Kristin Kobes du Mez é professora de História na Calvin University, de Michigan. Em seu livro Jesus e John Wayne: como o Evangelho foi cooptado por movimentos culturais e políticos [Editora Thomas Nelson Brasil, 2022], descreve a ascensão da direita evangélica, dos primeiros telepregadores e antifeministas da Guerra Fria à conversão de Trump no presidente da “Maioria Moral”.

<><> Eis a entrevista.

•        Seu livro tem uma abordagem estadunidense, mas a presença do evangelismo na Europa é cada vez mais notável. É um fenômeno mundial em expansão?

O evangelismo conservador é a versão reacionária do cristianismo que está se espalhando por todo o mundo através das missões que as organizações evangélicas estadunidenses exportam para muitas partes do planeta, com mensagens populares e agressivas campanhas de penetração em comunidades locais, através de rádios, televisões e publicações por onde difundem seu credo para dominar o mercado religioso.

E agem com astúcia, combinando as tradições patriarcais com as agendas nacionalistas locais mais retrógradas. Desde a publicação de meu livro Jesus e John Wayne, recebi informações precisas sobre o aumento de sua presença e influência no Canadá, Reino Unido, Austrália, Alemanha, Holanda, China, Brasil, Uganda, Quênia e também na Espanha.

•        Quais são os valores dos evangélicos?

Nos Estados Unidos, querem restaurar a “América cristã” e ordenar a sociedade segundo as leis de Deus. Isto se traduz em uma ênfase hierárquica da autoridade masculina e uma política baseada na “lei e na ordem”.

São pessoas que se opõem aos direitos de gays, lésbicas, bissexuais e transexuais, ao aborto, à imigração, à redistribuição de renda e a qualquer tentativa de abordar as desigualdades sociais, pois apoiam sem rodeios o capitalismo de livre mercado. Também são muito propensos a negar a existência do racismo.

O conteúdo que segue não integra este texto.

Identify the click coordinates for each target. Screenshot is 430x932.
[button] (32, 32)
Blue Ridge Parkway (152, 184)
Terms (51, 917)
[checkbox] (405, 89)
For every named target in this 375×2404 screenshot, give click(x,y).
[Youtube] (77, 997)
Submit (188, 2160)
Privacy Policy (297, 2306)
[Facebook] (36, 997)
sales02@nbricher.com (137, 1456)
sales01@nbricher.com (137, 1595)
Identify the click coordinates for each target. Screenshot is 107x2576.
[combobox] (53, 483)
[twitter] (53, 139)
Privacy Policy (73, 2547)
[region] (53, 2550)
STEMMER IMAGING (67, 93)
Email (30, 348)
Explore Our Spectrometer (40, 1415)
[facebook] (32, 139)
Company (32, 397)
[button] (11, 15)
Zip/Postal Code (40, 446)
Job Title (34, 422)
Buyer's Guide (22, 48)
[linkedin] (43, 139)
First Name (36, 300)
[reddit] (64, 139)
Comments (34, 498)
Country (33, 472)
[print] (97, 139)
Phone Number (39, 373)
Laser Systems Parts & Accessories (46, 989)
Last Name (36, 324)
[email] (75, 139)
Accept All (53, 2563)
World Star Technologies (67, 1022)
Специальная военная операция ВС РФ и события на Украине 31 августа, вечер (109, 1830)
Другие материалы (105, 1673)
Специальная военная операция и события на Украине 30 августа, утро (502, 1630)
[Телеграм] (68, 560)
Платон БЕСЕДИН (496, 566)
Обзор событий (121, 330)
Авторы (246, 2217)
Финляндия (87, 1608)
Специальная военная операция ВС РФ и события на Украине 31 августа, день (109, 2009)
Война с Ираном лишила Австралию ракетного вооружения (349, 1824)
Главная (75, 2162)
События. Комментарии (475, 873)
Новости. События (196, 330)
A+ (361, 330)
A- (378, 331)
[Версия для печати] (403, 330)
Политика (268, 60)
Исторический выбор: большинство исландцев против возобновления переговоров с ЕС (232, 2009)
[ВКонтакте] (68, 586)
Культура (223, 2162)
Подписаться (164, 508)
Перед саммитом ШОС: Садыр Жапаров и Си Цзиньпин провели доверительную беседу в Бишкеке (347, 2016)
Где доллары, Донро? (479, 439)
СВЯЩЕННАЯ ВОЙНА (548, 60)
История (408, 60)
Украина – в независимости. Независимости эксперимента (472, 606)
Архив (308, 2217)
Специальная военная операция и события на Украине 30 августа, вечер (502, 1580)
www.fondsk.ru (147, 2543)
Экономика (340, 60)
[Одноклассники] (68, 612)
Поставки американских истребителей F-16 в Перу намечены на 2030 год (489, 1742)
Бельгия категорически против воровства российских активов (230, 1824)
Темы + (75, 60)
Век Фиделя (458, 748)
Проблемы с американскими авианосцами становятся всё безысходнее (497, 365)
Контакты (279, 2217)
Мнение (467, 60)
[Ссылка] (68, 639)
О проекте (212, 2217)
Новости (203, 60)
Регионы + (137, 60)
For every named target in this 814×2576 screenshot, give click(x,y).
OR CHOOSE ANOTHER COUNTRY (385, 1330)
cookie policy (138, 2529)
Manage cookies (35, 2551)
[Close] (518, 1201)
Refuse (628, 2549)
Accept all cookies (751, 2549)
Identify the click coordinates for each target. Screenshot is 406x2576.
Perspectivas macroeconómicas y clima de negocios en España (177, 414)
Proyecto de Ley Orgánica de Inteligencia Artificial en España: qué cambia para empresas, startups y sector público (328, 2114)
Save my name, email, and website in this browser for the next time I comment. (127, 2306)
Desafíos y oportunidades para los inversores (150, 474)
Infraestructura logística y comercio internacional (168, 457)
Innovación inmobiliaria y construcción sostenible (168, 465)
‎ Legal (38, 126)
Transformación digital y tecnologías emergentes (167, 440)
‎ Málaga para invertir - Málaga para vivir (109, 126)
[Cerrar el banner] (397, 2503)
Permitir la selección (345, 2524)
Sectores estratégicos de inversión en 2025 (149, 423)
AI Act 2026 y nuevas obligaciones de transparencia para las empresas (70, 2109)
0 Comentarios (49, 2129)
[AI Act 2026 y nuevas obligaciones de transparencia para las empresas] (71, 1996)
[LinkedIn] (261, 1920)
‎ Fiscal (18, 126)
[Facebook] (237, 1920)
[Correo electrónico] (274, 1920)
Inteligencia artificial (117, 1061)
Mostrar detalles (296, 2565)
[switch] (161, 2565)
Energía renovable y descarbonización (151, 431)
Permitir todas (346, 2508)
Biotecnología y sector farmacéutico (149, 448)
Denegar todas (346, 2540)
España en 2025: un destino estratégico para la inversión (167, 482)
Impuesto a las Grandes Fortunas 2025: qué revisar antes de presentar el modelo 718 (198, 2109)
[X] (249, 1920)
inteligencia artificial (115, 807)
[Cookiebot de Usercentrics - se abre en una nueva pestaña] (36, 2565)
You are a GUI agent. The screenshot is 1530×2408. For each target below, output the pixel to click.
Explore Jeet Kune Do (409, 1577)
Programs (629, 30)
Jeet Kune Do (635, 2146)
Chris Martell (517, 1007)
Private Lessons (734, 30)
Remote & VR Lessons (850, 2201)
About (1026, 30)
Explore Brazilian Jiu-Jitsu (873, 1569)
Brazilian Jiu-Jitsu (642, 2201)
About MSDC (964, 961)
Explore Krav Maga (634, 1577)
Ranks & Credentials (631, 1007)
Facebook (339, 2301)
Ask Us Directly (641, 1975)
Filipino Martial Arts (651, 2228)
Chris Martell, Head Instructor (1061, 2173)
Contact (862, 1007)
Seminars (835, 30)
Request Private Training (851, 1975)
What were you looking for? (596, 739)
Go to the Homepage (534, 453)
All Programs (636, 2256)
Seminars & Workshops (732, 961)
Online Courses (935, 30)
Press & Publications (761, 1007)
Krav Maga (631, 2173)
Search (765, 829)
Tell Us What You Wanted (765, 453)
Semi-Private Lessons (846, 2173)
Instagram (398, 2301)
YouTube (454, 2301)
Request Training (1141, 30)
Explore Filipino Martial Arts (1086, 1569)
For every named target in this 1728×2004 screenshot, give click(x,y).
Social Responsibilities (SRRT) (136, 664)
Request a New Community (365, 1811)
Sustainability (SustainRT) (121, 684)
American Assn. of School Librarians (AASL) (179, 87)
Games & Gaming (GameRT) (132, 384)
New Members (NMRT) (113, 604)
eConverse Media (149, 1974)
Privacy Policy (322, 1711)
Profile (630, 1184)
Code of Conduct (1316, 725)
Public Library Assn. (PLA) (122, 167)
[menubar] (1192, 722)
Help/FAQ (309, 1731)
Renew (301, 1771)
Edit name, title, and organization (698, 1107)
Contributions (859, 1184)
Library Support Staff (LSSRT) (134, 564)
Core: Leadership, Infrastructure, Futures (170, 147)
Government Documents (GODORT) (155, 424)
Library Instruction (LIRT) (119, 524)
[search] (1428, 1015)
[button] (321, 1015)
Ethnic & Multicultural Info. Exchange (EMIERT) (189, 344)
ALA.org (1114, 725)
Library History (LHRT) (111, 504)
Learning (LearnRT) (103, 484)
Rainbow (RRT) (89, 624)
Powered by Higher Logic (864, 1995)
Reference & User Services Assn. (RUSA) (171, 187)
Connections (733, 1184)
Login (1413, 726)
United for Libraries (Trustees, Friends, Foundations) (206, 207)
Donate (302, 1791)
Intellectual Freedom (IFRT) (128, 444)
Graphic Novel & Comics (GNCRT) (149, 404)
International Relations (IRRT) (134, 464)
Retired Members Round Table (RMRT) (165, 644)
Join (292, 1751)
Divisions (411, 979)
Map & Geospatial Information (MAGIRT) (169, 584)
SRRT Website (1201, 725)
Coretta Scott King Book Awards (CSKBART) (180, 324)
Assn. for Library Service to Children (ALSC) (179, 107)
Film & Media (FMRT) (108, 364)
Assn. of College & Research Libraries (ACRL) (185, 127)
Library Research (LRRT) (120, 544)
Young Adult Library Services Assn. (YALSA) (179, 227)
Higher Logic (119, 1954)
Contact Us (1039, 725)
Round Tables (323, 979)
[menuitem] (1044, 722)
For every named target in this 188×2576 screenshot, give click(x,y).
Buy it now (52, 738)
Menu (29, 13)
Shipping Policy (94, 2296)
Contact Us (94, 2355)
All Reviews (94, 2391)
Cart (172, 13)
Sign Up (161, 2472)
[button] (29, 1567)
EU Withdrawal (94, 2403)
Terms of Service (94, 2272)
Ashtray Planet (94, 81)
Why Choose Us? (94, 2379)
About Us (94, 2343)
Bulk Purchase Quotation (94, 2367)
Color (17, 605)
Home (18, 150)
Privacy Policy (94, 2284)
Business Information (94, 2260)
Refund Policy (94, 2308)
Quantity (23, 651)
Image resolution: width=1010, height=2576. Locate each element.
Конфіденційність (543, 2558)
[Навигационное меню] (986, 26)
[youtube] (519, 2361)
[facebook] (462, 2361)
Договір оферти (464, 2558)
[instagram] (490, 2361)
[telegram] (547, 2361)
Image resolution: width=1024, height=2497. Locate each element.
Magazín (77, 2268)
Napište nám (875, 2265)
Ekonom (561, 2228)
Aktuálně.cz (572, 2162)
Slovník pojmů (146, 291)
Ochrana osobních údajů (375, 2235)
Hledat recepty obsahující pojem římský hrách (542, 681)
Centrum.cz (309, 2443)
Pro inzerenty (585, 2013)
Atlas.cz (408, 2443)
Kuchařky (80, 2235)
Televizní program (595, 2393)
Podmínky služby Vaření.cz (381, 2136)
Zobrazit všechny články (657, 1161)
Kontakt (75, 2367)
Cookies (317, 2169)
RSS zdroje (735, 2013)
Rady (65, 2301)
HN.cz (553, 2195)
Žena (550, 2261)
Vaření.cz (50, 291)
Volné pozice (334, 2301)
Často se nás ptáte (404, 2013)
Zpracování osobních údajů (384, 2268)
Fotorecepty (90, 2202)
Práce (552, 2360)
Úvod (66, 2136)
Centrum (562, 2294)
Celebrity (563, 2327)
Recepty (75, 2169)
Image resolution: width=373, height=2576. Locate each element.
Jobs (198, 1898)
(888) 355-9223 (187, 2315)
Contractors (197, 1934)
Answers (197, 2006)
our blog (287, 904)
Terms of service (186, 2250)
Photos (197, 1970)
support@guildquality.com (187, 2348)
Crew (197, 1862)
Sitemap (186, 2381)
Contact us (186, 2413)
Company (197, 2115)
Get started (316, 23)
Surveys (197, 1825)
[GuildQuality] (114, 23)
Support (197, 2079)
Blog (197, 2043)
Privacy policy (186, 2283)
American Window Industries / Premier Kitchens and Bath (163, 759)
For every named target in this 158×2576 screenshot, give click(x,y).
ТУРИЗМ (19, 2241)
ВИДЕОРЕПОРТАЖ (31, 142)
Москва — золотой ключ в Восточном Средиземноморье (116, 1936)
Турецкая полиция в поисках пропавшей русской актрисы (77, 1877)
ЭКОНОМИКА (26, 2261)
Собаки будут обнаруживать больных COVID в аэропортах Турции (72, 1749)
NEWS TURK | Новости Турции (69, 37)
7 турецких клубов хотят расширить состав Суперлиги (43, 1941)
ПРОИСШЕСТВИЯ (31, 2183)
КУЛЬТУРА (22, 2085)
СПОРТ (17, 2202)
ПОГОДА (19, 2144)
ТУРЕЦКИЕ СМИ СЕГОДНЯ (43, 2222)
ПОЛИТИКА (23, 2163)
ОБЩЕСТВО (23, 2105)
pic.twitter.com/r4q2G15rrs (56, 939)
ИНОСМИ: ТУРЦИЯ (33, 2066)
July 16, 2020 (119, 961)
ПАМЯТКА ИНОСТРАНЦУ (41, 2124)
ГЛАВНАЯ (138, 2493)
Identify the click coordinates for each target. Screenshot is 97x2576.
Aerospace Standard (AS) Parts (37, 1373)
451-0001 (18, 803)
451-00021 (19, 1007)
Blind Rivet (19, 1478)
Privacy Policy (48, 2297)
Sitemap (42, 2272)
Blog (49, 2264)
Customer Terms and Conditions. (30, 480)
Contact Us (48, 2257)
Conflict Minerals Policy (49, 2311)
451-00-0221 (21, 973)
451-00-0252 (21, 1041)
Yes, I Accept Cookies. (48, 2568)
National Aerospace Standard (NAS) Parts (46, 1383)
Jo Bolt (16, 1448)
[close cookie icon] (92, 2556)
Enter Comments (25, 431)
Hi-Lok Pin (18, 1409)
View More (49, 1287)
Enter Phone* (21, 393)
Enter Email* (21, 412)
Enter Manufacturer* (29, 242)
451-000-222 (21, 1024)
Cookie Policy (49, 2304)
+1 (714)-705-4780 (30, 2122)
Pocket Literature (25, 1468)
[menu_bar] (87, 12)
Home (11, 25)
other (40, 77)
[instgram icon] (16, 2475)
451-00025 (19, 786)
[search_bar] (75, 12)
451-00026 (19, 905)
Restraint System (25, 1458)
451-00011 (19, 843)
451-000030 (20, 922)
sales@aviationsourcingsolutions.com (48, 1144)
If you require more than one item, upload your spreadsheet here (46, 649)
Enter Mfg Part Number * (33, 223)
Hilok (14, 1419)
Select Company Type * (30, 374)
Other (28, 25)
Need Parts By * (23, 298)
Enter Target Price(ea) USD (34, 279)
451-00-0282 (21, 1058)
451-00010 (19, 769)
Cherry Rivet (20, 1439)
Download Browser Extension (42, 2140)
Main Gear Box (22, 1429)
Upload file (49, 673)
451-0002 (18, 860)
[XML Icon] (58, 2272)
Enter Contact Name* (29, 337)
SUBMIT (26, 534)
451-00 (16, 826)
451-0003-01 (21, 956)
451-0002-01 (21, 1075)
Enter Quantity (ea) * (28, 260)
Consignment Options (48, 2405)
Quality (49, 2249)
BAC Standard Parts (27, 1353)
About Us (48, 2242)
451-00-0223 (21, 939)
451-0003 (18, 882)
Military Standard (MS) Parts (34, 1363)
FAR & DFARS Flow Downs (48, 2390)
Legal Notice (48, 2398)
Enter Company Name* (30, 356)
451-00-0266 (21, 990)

Além disso, enquanto muitos defendem a democracia liberal, o evangelismo branco estadunidense está cada vez mais inclinado a tendências autoritárias. Apoiam as lideranças fortes, mostram muito pouca preocupação com a supressão de direitos civis e acreditam que a violência política pode ser justificada se é para proteger sua visão do que deve ser os Estados Unidos.

Alguns admiram a maneira em que políticos como Putin, Orbán e Meloni lidam com o poder. A facção mais extremista defende que as leis de Deus estão acima de qualquer compromisso com a democracia, pois está convencida de que está construindo sua obra e que Deus está do seu lado.

•        Em plena crise de legitimidade do liberalismo, são um perigo para o sistema?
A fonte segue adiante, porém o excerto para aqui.